When a person is fatally injured on the job, workers' compensation provides weekly payments to the surviving dependent(s) and up to $7,000
for funeral expenses. The weekly amount of dependent’s benefits is calculated at two thirds of the employee’s average weekly wage at the
time of injury and is subject to maximum and minimum benefit rates. Payments are made for the lifetime of a dependent spouse, or until
remarriage. If a surviving spouse remarries and there are no dependent children, a lump sum equal to two years of benefits will be paid (less
any previous lump sum payments or overpayments). If there are dependent children, the spouse's benefits are reapportioned among the
remaining dependents. Any dependent child (including one to whom child support was paid or owed) may be eligible for payments until age
eighteen (18), or until age twenty-one (21) if the child is a full-time student. If there is no spouse or dependent child, other relatives such as a
parent, grandparent, sister or brother, may be eligible for partial benefits. These partial benefits are paid for six years. And finally, if the
deceased is under the age of twenty-one (21) with no dependants, payment of $15,000 is payable to the parents of the deceased. All of these
benefits are reduced by 50 percent of the death benefits received by the dependents through social security.

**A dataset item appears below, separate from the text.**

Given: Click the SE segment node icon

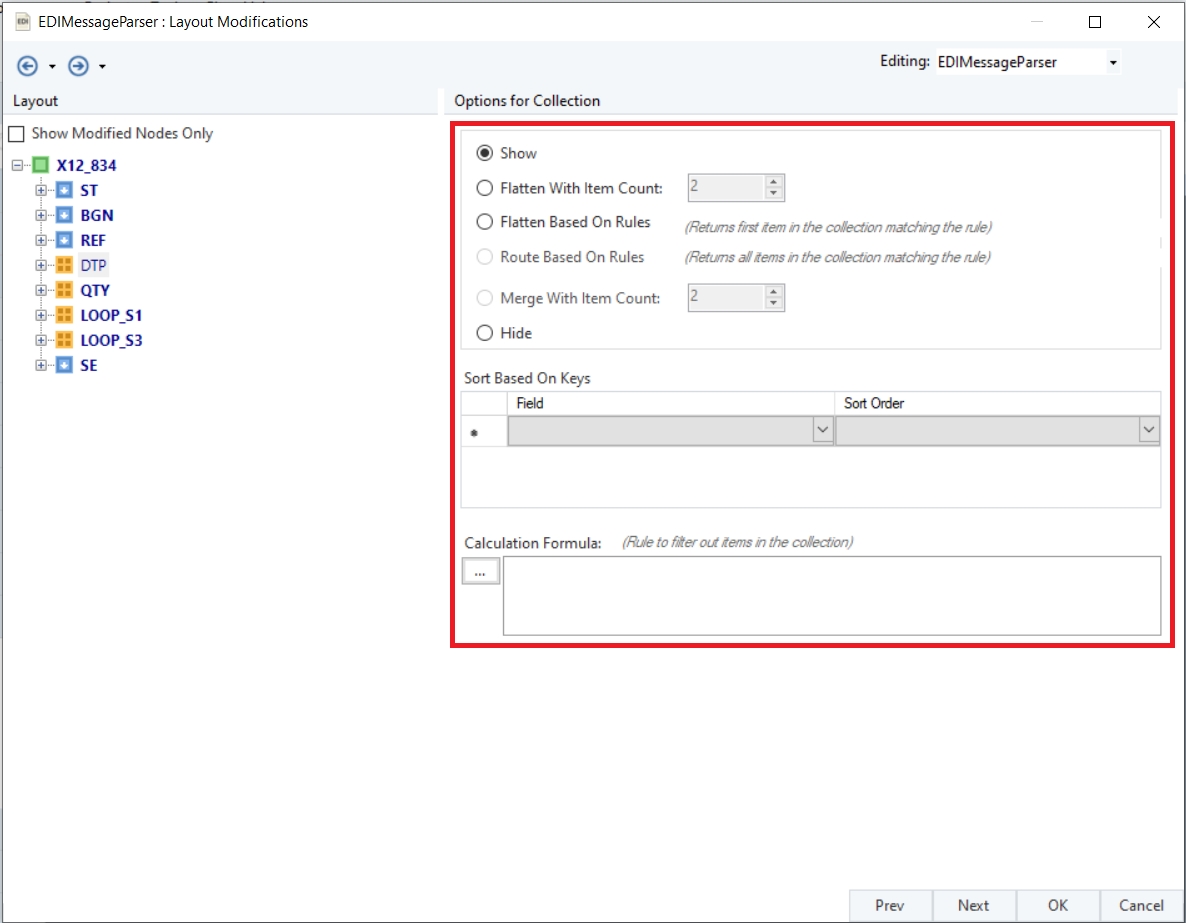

For additional information on the provisions of the Colorado workers’ compensation system, you may contact the Customer Service Unit of
the Colorado Division of Workers’ Compensation at (303) 318.8700, or toll free at (888) 390.7936.
NOTICES
You are hereby notified that if a child support obligation is owed, compensation benefits may be attached and payment of the child support
obligation may be withheld and forwarded to the obligee pursuant to sections 8-42-124 and 26-13-122(4), C.R.S. YOU ARE FURTHER
NOTIFIED that you must provide written notice of any award for social security, pension, disability or other source of income that might
reduce your compensation benefits. This notice must be sent to the insurance carrier or self-insured employer within 20 days after learning
of the payment or award. Failure to report may result in suspension of your benefits pursuant to section 8-42-113.5, C.R.S.
C.R.S. Section 10-1-128(6) (a) states: “It is unlawful to knowingly provide false, incomplete, or misleading facts or information to an
insurance company for the purposes of defrauding or attempting to defraud the company. Penalties may include imprisonment, fines, denial
of insurance, and civil damages. Any insurance company or agent of an insurance company who knowingly provides false, incomplete, or
misleading facts or information to a policyholder or claimant for the purpose of defrauding or attempting to defraud the policyholder or
claimant with regard to a settlement or award payable from insurance proceeds shall be reported to the Colorado division of insurance
within the department of regulatory agencies.”